# [Required work]
Down to the last character, repeat the entries beneath this task.

Saved data entries:
* * * * * * * * *

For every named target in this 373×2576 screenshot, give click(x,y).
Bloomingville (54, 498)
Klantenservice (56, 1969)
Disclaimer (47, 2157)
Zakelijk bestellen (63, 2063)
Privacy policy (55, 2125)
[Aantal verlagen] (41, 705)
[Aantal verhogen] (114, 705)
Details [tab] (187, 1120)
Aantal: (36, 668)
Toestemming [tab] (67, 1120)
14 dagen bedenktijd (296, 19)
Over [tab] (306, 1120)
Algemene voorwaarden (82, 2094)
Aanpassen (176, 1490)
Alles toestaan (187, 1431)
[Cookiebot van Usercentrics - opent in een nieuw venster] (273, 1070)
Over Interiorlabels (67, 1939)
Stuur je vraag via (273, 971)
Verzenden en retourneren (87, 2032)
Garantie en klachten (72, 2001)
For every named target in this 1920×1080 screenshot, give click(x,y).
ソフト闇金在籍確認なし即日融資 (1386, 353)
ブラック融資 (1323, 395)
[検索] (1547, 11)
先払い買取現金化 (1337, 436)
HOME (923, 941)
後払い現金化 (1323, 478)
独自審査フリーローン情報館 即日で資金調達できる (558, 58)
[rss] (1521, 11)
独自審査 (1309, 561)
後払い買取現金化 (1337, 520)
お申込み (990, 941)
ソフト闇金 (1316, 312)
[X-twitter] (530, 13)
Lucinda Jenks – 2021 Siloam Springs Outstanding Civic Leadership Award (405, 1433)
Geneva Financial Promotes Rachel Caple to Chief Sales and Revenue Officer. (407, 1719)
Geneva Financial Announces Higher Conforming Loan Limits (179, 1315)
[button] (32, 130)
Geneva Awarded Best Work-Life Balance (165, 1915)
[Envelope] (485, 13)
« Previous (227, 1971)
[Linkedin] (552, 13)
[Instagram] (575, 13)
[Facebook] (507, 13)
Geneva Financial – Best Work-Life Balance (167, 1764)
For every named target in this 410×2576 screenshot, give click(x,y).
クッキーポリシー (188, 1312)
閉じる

* * * * * * * * *

# [Answer]
For every named target in this 373×2576 screenshot, give click(x,y).
Bloomingville (54, 498)
Klantenservice (56, 1969)
Disclaimer (47, 2157)
Zakelijk bestellen (63, 2063)
Privacy policy (55, 2125)
[Aantal verlagen] (41, 705)
[Aantal verhogen] (114, 705)
Details [tab] (187, 1120)
Aantal: (36, 668)
Toestemming [tab] (67, 1120)
14 dagen bedenktijd (296, 19)
Over [tab] (306, 1120)
Algemene voorwaarden (82, 2094)
Aanpassen (176, 1490)
Alles toestaan (187, 1431)
[Cookiebot van Usercentrics - opent in een nieuw venster] (273, 1070)
Over Interiorlabels (67, 1939)
Stuur je vraag via (273, 971)
Verzenden en retourneren (87, 2032)
Garantie en klachten (72, 2001)
For every named target in this 1920×1080 screenshot, give click(x,y).
ソフト闇金在籍確認なし即日融資 (1386, 353)
ブラック融資 (1323, 395)
[検索] (1547, 11)
先払い買取現金化 (1337, 436)
HOME (923, 941)
後払い現金化 (1323, 478)
独自審査フリーローン情報館 即日で資金調達できる (558, 58)
[rss] (1521, 11)
独自審査 (1309, 561)
後払い買取現金化 (1337, 520)
お申込み (990, 941)
ソフト闇金 (1316, 312)
[X-twitter] (530, 13)
Lucinda Jenks – 2021 Siloam Springs Outstanding Civic Leadership Award (405, 1433)
Geneva Financial Promotes Rachel Caple to Chief Sales and Revenue Officer. (407, 1719)
Geneva Financial Announces Higher Conforming Loan Limits (179, 1315)
[button] (32, 130)
Geneva Awarded Best Work-Life Balance (165, 1915)
[Envelope] (485, 13)
« Previous (227, 1971)
[Linkedin] (552, 13)
[Instagram] (575, 13)
[Facebook] (507, 13)
Geneva Financial – Best Work-Life Balance (167, 1764)
For every named target in this 410×2576 screenshot, give click(x,y).
クッキーポリシー (188, 1312)
閉じる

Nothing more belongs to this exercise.